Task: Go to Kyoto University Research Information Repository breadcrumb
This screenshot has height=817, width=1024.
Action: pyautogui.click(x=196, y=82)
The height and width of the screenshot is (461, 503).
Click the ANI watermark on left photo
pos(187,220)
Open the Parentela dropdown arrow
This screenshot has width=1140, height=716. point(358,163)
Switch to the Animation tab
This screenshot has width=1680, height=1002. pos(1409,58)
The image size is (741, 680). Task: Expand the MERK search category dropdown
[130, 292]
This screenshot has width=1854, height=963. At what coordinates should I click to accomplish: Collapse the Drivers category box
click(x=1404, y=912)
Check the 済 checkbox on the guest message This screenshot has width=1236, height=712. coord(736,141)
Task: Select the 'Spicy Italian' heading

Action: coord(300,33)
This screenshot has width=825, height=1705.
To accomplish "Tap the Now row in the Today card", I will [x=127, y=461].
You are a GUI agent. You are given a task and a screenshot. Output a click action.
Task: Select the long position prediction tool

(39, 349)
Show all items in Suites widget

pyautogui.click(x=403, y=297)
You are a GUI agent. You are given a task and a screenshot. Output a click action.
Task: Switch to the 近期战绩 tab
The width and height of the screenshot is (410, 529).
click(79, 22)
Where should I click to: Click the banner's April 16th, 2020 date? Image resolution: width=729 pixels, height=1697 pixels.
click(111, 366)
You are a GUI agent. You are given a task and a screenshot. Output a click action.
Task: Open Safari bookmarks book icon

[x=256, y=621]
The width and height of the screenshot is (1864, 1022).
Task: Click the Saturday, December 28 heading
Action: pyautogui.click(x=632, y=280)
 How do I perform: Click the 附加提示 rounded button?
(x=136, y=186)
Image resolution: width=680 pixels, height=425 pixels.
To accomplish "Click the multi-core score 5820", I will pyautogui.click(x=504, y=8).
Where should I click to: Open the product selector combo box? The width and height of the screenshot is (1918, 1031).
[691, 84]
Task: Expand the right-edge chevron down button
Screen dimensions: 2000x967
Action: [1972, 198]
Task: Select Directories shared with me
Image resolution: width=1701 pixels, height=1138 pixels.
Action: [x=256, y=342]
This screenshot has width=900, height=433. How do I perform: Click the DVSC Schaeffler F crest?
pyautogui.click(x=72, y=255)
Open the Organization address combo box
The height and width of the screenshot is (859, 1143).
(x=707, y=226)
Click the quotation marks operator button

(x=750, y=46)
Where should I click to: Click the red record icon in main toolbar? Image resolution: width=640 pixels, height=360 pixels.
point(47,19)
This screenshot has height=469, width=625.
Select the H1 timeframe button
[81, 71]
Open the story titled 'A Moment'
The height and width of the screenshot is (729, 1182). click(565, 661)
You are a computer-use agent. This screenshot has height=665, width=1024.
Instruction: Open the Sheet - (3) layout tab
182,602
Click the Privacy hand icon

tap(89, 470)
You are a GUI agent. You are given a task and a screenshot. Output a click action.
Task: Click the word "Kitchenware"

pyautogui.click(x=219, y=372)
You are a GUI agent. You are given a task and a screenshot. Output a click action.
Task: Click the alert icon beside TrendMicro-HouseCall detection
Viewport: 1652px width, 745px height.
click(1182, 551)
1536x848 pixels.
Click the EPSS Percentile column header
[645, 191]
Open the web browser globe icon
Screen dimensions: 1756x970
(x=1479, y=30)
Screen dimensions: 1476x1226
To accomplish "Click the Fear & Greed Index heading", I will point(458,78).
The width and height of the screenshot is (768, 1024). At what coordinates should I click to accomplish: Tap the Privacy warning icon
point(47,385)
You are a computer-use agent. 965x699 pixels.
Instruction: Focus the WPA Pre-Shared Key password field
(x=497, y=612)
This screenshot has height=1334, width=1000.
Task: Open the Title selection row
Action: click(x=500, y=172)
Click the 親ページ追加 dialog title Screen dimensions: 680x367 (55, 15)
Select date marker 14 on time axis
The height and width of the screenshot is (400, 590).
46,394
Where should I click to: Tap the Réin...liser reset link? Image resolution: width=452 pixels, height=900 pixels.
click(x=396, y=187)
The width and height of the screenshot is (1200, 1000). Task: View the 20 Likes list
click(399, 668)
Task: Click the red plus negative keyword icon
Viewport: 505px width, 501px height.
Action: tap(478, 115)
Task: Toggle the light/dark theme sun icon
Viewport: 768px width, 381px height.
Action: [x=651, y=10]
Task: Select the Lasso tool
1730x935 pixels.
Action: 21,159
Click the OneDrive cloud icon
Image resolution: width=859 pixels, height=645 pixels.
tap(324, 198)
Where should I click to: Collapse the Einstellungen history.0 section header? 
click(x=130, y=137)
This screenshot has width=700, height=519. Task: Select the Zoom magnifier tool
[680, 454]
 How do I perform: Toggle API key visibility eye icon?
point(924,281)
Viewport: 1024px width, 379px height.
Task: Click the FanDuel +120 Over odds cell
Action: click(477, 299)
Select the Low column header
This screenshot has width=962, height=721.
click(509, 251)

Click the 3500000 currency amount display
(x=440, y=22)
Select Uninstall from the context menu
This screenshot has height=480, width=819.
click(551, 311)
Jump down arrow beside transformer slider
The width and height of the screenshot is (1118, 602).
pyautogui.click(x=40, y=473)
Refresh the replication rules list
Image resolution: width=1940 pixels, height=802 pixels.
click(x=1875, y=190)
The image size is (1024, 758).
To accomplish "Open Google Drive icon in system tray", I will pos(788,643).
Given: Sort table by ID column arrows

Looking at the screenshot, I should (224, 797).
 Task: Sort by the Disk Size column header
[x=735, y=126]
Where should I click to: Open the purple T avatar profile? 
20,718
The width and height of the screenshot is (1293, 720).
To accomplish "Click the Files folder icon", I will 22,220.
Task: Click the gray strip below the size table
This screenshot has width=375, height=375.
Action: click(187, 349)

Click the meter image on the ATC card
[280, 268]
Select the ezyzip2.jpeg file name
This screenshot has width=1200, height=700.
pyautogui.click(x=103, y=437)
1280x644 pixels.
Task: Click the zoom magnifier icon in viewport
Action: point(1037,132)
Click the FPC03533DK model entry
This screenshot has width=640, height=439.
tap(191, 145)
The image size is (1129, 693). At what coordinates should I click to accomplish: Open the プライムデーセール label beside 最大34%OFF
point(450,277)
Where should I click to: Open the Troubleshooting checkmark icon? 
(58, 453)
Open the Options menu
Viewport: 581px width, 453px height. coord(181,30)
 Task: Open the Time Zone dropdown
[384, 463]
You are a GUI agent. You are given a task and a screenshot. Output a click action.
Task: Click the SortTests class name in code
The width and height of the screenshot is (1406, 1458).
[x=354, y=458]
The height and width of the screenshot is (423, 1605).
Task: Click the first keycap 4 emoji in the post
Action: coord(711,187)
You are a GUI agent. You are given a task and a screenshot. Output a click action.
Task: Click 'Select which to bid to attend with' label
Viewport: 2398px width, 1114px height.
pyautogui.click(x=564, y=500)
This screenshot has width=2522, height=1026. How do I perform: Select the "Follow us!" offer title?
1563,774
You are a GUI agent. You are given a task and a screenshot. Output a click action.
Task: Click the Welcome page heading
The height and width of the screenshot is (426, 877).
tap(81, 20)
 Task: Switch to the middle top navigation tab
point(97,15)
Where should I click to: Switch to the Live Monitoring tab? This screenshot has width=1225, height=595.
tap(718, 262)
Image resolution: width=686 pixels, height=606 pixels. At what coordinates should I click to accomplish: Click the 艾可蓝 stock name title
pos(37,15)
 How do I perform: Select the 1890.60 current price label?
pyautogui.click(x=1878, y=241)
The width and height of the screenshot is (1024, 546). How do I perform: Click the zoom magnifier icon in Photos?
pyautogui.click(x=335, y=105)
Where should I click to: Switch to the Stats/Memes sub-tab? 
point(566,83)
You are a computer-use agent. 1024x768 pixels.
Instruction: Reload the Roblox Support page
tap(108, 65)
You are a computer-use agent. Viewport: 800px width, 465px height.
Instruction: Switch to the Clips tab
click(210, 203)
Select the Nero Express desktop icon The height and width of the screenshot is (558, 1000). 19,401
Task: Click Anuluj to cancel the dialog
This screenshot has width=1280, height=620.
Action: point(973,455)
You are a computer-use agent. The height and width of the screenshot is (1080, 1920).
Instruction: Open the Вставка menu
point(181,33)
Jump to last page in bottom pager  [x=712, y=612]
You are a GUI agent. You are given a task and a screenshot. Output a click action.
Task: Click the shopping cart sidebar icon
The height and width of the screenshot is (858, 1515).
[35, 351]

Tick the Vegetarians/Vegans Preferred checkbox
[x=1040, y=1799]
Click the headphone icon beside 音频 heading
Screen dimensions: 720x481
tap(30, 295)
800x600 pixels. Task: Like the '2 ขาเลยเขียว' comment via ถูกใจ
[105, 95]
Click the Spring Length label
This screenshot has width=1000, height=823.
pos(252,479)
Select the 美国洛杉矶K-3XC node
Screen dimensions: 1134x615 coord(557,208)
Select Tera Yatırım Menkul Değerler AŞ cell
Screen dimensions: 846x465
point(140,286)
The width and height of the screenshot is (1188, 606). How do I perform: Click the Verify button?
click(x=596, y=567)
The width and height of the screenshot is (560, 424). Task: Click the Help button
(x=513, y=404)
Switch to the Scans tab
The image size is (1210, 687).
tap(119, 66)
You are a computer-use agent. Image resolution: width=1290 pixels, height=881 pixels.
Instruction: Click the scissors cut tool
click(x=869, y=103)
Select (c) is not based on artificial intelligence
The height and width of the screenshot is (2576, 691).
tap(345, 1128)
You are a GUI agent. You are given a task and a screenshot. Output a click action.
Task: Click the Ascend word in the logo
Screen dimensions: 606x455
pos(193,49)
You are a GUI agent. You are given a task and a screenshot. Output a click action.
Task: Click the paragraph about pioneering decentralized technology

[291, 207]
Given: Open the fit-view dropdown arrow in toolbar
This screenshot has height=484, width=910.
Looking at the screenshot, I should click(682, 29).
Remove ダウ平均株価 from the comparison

※

**Aim of the exercise:**
Repeat exactly the lines above, starting with the first line of the records and finishing with the line holding "Image resolution: width=680". Add no other line.

**Answer to the exercise:**
Task: Go to Kyoto University Research Information Repository breadcrumb
This screenshot has height=817, width=1024.
Action: pyautogui.click(x=196, y=82)
The height and width of the screenshot is (461, 503).
Click the ANI watermark on left photo
pos(187,220)
Open the Parentela dropdown arrow
This screenshot has width=1140, height=716. point(358,163)
Switch to the Animation tab
This screenshot has width=1680, height=1002. pos(1409,58)
The image size is (741, 680). Task: Expand the MERK search category dropdown
[130, 292]
This screenshot has width=1854, height=963. At what coordinates should I click to accomplish: Collapse the Drivers category box
click(x=1404, y=912)
Check the 済 checkbox on the guest message This screenshot has width=1236, height=712. coord(736,141)
Task: Select the 'Spicy Italian' heading

Action: coord(300,33)
This screenshot has width=825, height=1705.
To accomplish "Tap the Now row in the Today card", I will [x=127, y=461].
You are a GUI agent. You are given a task and a screenshot. Output a click action.
Task: Select the long position prediction tool

(39, 349)
Show all items in Suites widget

pyautogui.click(x=403, y=297)
You are a GUI agent. You are given a task and a screenshot. Output a click action.
Task: Switch to the 近期战绩 tab
The width and height of the screenshot is (410, 529).
click(79, 22)
Where should I click to: Click the banner's April 16th, 2020 date? Image resolution: width=729 pixels, height=1697 pixels.
click(111, 366)
You are a GUI agent. You are given a task and a screenshot. Output a click action.
Task: Open Safari bookmarks book icon

[x=256, y=621]
The width and height of the screenshot is (1864, 1022).
Task: Click the Saturday, December 28 heading
Action: pyautogui.click(x=632, y=280)
 How do I perform: Click the 附加提示 rounded button?
(x=136, y=186)
Image resolution: width=680 pixels, height=425 pixels.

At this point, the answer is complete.